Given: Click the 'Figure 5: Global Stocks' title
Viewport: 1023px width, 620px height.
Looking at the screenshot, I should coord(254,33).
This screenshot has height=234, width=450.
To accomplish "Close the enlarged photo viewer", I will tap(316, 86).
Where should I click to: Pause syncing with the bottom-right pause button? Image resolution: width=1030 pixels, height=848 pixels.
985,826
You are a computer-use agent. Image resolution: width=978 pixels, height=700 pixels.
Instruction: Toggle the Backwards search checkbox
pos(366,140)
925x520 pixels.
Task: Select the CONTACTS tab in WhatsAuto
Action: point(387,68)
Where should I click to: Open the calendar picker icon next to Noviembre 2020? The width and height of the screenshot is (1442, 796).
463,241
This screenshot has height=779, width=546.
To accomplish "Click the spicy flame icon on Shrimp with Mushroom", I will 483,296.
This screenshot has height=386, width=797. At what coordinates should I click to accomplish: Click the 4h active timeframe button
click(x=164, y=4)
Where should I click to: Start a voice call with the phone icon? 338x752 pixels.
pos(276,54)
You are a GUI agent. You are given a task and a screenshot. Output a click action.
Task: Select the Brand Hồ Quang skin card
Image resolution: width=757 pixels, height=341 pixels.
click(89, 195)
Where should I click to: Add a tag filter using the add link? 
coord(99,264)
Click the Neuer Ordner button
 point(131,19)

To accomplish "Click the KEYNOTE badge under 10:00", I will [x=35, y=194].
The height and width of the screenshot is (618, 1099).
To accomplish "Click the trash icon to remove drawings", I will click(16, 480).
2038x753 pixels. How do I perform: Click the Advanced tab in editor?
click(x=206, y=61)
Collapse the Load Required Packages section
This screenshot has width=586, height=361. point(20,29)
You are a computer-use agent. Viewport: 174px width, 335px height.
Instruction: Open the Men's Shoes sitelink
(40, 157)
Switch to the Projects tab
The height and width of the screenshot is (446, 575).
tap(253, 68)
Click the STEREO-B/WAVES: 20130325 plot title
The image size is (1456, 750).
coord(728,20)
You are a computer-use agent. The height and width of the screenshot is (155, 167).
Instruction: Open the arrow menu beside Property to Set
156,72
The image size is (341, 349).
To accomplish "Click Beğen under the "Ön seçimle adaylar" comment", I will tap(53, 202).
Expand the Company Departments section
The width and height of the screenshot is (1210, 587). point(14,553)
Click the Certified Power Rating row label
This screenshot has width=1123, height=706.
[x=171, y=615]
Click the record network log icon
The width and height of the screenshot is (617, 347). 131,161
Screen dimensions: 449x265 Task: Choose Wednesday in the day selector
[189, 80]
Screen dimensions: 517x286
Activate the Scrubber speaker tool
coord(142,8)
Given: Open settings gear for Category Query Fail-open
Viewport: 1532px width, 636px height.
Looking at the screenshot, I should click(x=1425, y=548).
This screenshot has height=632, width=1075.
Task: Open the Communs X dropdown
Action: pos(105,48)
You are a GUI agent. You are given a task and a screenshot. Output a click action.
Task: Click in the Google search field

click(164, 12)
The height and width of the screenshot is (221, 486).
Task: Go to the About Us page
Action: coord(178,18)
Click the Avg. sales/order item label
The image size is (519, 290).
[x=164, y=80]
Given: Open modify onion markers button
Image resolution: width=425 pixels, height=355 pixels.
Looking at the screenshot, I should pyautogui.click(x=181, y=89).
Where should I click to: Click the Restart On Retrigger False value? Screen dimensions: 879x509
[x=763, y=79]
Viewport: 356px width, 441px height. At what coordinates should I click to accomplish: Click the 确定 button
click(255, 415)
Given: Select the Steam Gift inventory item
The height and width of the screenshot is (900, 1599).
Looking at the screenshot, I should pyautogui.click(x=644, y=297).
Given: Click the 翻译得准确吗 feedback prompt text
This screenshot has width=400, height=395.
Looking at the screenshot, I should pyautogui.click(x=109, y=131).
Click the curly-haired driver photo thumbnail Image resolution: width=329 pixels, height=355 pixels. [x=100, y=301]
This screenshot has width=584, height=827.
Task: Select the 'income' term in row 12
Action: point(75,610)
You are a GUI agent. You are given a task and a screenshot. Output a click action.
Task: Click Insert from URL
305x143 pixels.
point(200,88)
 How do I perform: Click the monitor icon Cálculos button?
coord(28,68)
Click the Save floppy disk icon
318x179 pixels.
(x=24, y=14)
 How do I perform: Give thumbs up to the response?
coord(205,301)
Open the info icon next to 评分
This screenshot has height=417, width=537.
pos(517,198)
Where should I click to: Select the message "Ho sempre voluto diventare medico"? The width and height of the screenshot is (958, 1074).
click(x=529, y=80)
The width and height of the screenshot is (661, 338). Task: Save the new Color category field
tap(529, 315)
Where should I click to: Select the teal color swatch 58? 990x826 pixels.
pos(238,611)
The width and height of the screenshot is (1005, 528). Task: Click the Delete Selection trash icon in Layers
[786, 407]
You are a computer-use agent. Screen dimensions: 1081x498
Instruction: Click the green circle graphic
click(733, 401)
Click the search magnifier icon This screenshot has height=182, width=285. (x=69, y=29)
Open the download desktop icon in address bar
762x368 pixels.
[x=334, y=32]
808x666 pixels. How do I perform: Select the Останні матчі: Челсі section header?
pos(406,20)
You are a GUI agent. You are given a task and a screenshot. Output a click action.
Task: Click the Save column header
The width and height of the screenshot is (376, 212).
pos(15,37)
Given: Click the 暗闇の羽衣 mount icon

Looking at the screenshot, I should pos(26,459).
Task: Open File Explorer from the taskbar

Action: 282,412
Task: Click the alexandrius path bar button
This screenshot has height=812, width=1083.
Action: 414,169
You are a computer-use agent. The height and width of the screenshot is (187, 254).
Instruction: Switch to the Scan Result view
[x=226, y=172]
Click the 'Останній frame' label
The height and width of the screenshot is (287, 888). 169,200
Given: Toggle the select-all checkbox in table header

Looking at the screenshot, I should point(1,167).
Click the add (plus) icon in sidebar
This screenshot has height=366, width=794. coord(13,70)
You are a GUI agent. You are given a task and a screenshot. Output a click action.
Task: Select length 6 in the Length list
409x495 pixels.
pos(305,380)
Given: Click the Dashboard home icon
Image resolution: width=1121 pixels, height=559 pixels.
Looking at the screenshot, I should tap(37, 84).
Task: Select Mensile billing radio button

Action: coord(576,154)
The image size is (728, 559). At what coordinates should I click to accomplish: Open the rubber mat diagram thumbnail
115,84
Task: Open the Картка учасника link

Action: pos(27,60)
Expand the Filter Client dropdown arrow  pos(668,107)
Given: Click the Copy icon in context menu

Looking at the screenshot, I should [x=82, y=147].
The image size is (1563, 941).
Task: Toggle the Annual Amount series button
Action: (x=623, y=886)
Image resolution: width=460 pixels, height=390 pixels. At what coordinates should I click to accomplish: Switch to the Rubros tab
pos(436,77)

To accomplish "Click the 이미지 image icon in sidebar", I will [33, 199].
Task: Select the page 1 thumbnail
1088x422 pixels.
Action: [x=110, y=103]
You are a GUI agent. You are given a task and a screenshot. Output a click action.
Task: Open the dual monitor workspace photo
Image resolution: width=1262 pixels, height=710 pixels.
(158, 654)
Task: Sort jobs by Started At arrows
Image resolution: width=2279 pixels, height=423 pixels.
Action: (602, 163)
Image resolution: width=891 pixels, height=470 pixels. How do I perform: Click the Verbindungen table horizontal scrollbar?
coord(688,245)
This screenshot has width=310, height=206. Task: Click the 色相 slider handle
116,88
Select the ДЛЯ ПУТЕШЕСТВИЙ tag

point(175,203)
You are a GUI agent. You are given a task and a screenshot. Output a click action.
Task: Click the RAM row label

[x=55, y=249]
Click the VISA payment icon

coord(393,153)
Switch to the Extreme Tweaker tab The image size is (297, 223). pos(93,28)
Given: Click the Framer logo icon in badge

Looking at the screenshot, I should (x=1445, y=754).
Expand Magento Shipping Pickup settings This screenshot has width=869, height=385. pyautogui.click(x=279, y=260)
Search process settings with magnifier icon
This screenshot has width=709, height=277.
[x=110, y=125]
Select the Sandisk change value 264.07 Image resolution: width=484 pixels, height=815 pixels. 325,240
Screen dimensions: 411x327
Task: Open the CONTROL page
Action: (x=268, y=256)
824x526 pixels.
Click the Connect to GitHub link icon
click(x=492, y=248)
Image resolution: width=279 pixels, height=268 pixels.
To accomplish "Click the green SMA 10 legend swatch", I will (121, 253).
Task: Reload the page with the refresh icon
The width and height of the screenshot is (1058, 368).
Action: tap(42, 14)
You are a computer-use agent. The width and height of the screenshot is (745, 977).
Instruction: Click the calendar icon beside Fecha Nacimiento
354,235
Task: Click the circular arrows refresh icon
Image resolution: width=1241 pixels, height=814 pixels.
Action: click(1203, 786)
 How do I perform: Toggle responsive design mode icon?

· · · ·

From the records above, return each line that includes "will".

To accomplish "Close the enlarged photo viewer", I will tap(316, 86).
To accomplish "Click the spicy flame icon on Shrimp with Mushroom", I will 483,296.
To accomplish "Click the KEYNOTE badge under 10:00", I will [x=35, y=194].
To accomplish "Click the trash icon to remove drawings", I will click(16, 480).
To accomplish "Click Beğen under the "Ön seçimle adaylar" comment", I will tap(53, 202).
To accomplish "Click the 이미지 image icon in sidebar", I will [33, 199].
To accomplish "Click the green SMA 10 legend swatch", I will (121, 253).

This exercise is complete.